- [Passage to read]
****************************************

We could find no study investigating whether shaping the gum elastic bougie has any effect on successful placement. In our study, shaping improved the success rates with both bougies but not significantly. We were surprised that in 26% of attempts the bougie was not shaped at all. The authors' clinical practice is to shape the bougie routinely. It is possible that the angle of the tip significantly aided tracheal placement, and this is currently being investigated in another study.
From the side, single- and multiple-use bougies appear to be very similar. Both bougies have a distal end that is angulated at 40°, 3.5 cm from the tip. The assistant might therefore hand the anaesthetist a single-use bougie when the anaesthetist wishes to use a multiple-use bougie. However, the bougies have different physical characteristics. The multiple-use bougie is made of braided Dacron polyester, coated repeatedly in a resin. The single-use bougie is a hollow plastic tube. If the single-use bougie is used (to prevent infection) and there is failure to intubate, the multiple-use bougie should be substituted. On the video, the multiple-use bougie retained the curved shape for longer compared with the single-use bougie (Fig. 2). This may be one of the reasons for the large difference in success rates we found between the bougies. In addition to the lower success rate, the single-use bougie appears to have greater potential for tissue trauma .

****************************************

- [Available data]

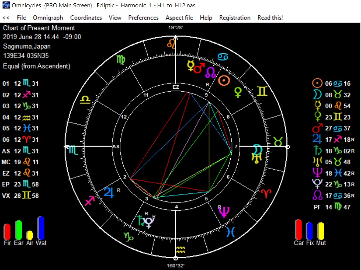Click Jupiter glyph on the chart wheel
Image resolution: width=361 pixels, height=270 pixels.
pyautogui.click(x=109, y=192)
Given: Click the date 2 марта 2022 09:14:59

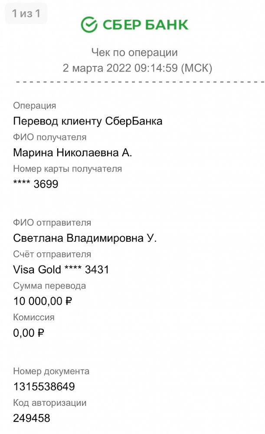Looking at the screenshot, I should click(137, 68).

****************************************

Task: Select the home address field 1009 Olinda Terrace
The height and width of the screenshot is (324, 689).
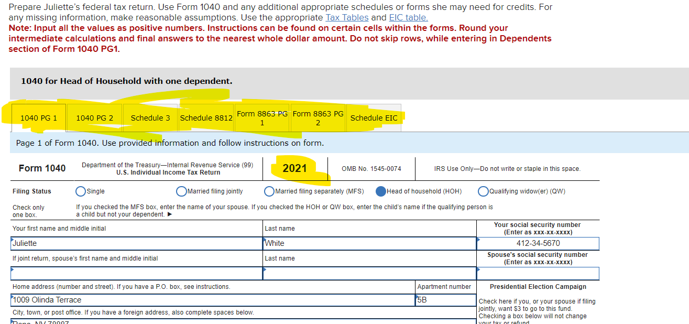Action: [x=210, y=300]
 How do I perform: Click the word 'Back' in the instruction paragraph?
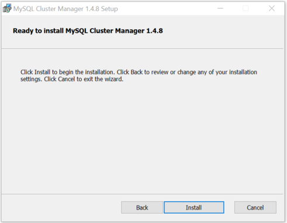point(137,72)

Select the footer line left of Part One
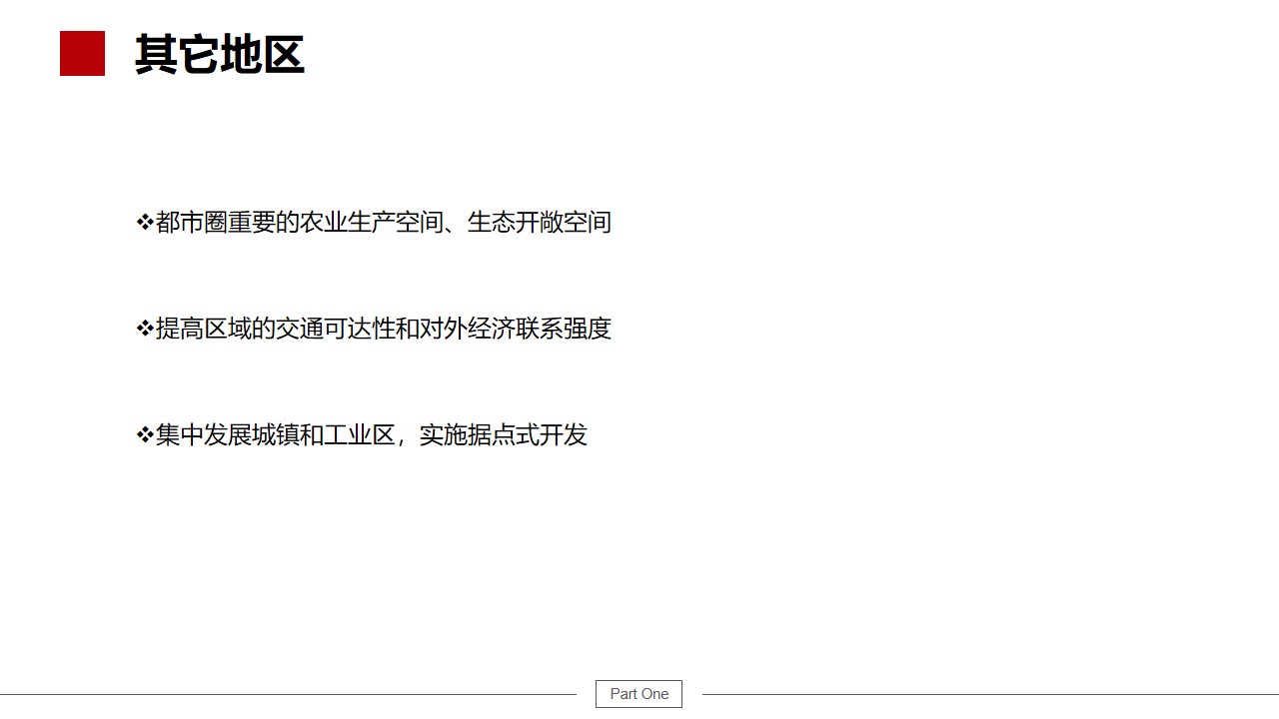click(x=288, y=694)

****************************************

- [Task to carry out] In the passage on gum elastic bougies, what is the multiple-use bougie made of?

- [Output below] Braided Dacron polyester, coated repeatedly in a resin.